The proposal is aimed at forestalling a looming crisis in a type of pension that is common in trucking, retail, construction and some other industries. These plans, known as multiemployer plans, are typically managed jointly by unions and employers.

Amid broad economic changes and light government oversight, some large multiemployer plans have become badly underfunded and could run out of money within a few years. The collapse of just one or two of them in turn would quickly bankrupt a federal safety-net program that backs up all of the plans, which cover more than 10 million people.

The safety-net program's unfunded long-term liabilities from expected failures of multiemployer plans soared from $ 8 billion last year to $42 billion in this year's annual report of the Pension Benefit Guaranty Corp.

But the measure under consideration to fix the system's problems requires some bitter medicine, and it has generated criticism in recent days.

In broad terms, the bill is aimed at allowing deeply troubled plans to trim benefits for current retirees to avoid running out of money. It also would raise safety-net premiums on multiemployer plans, to help shore up the PBGC.

Senior advocates have objected to the benefit cuts, contending that they are unfair to retirees and would overturn a basic principle of federal pension-protection laws.

In response, lawmakers said they have written provisions giving participants the right to vote on proposed benefit cuts. But their vote could be overridden in cases where a plan's failure would threaten the entire safety net.

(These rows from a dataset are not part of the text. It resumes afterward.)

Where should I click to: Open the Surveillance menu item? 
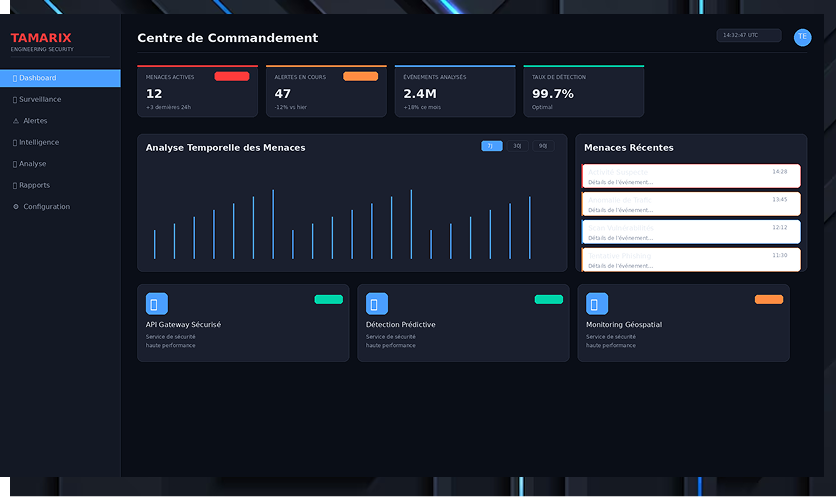40,99
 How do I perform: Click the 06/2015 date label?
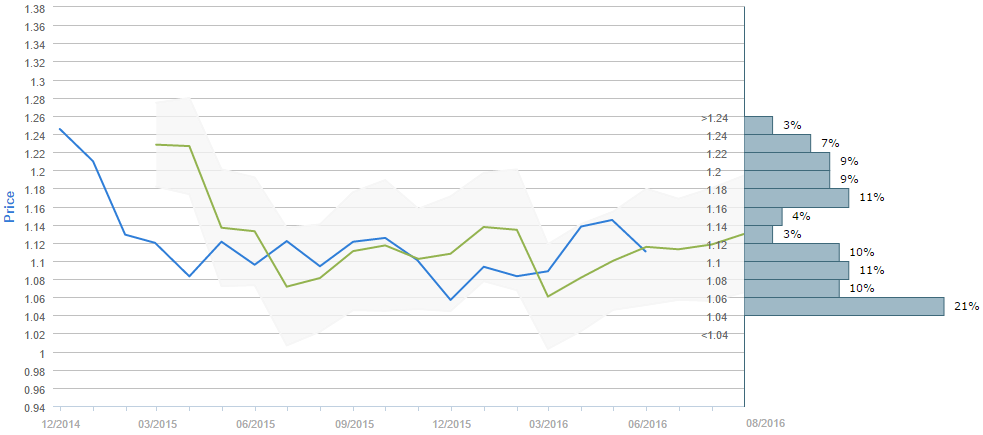pyautogui.click(x=255, y=423)
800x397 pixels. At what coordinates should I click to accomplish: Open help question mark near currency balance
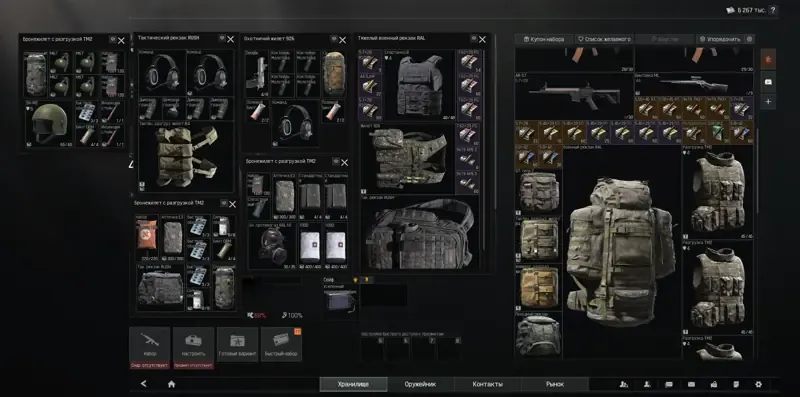coord(773,10)
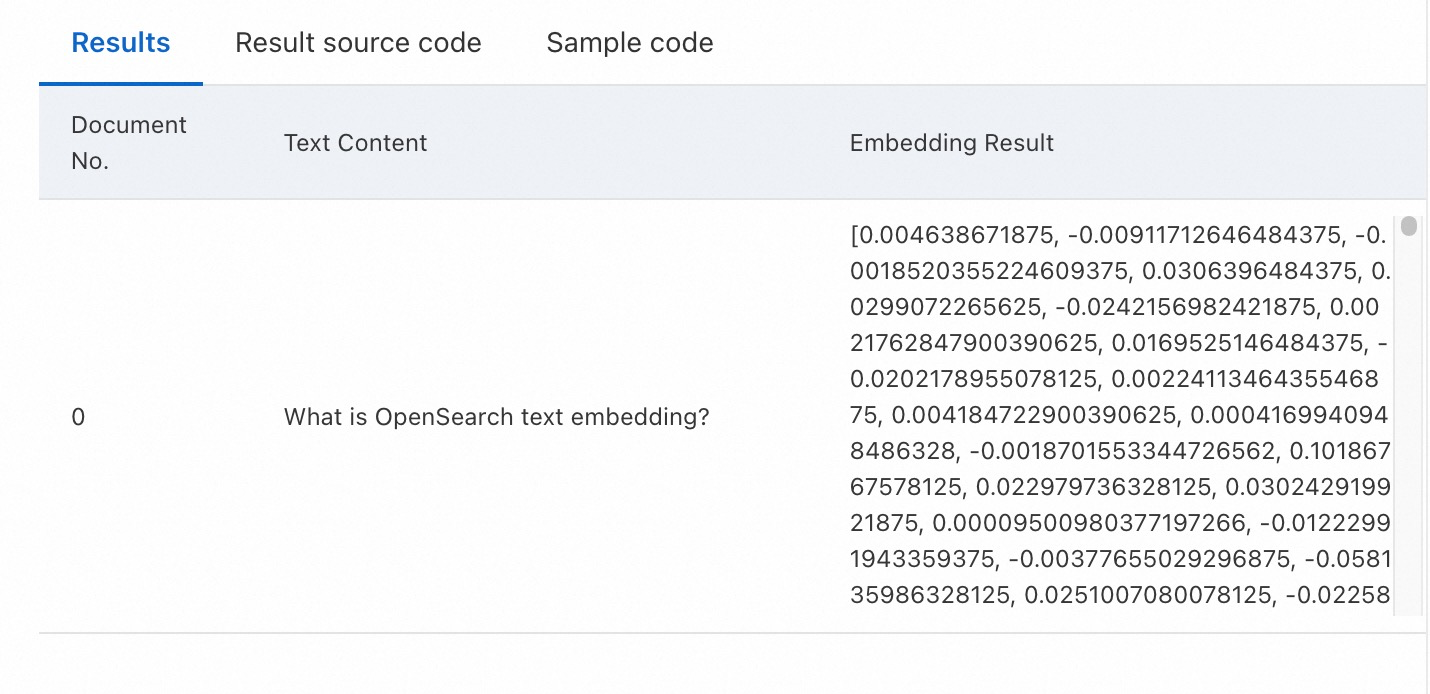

Some unions also have objected to big premium increases that are under consideration. Mr. Kline said on Tuesday that premiums would increase to $26 per worker from the current $13. That is down from earlier proposals, however.

Still another provision could reduce pension-contribution liabilities for delivery giant United Parcel Service Inc., and potentially others. That drew fire on Tuesday from Teamsters head James P. Hoffa, who criticized the provision as a "secret backroom deal" for UPS. Lawmakers said on Tuesday that UPS had sought a broader exemption but didn't get it.

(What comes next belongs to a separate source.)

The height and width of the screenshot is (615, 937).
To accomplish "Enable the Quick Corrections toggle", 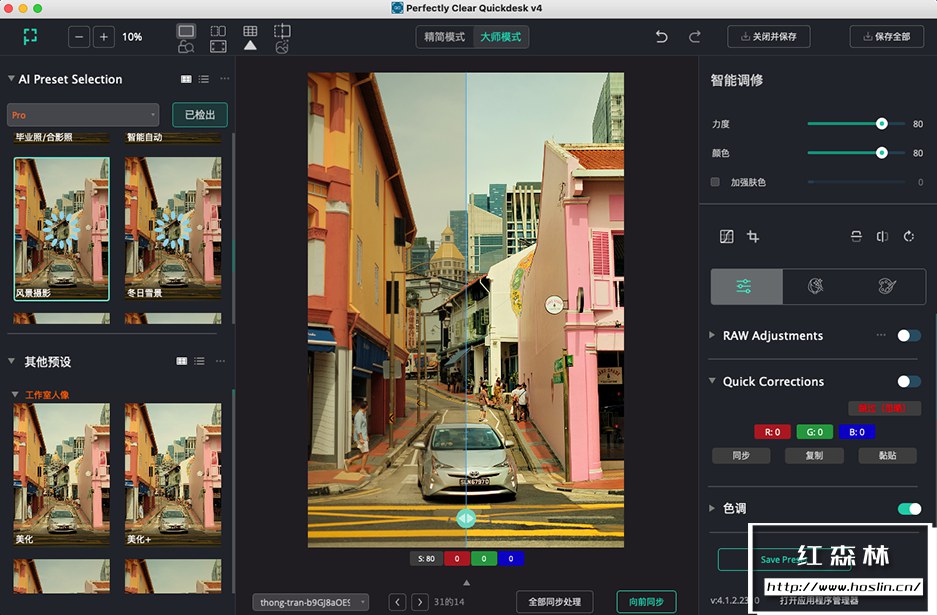I will point(909,381).
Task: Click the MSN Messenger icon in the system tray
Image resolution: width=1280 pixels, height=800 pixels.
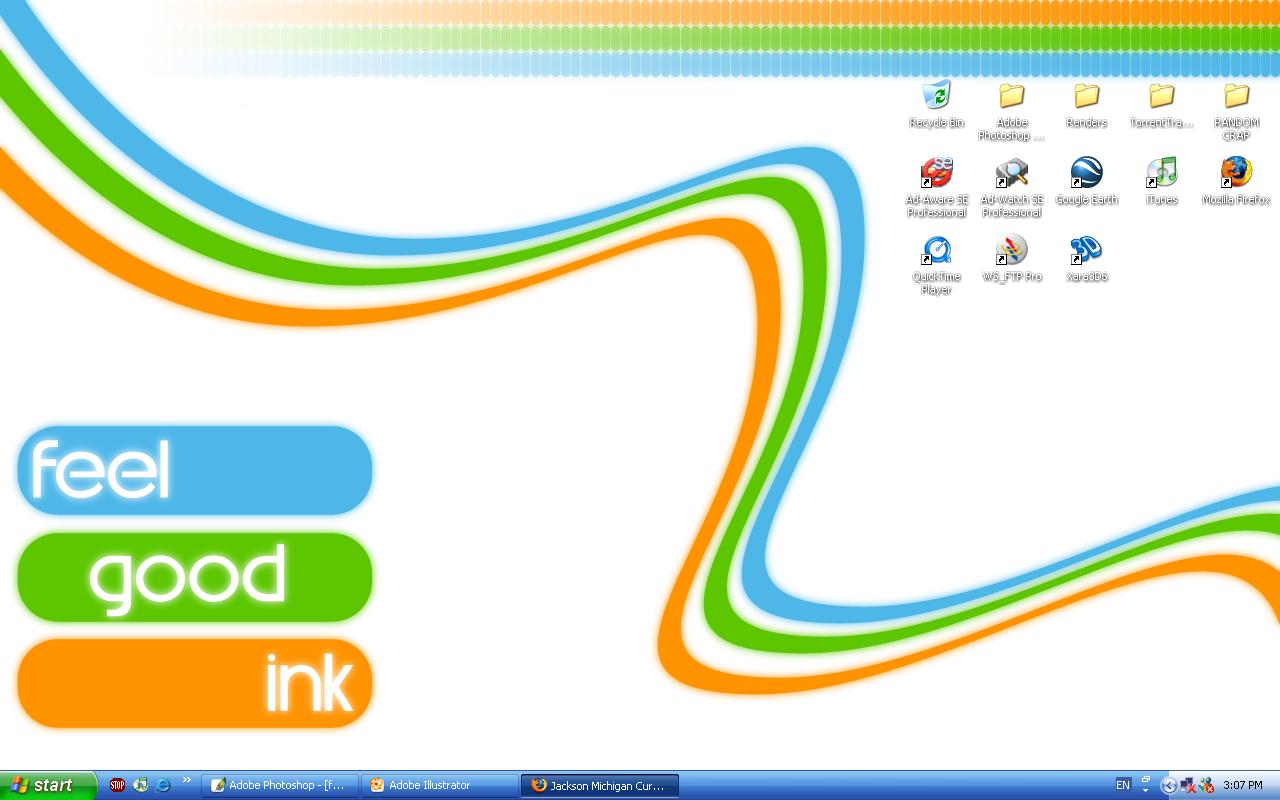Action: (1208, 785)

UPS disputed the Teamsters' characterization of the measure, saying it didn't initiate the legislation and has only recently seen specifics. "UPS strongly disagrees with the International Brotherhood of Teamsters' mischaracterization in a letter written to Congress," the company said in a statement.

After negotiations with the Teamsters, UPS paid $6.1 billion to exit the Central States plan in 2007, establishing a new single-employer plan for about 45,000 employees and eliminating its contribution requirements to the multiemployer plan. But many of its retirees are getting pension payments from the Central States plan.

In its master contract with the Teamsters, UPS is expected to make up the difference if the Central States plan benefits are "reduced as permitted or required by law."

In its response to the Teamsters letter, UPS added that it is committed to maintaining its employees' long-term benefits, as well as to addressing viability issues of multiemployer pension plans. UPS is still involved in about 20 multiemployer pension plans, according to its 2013 annual filing, and contributed $1.4 billion to those plans last year.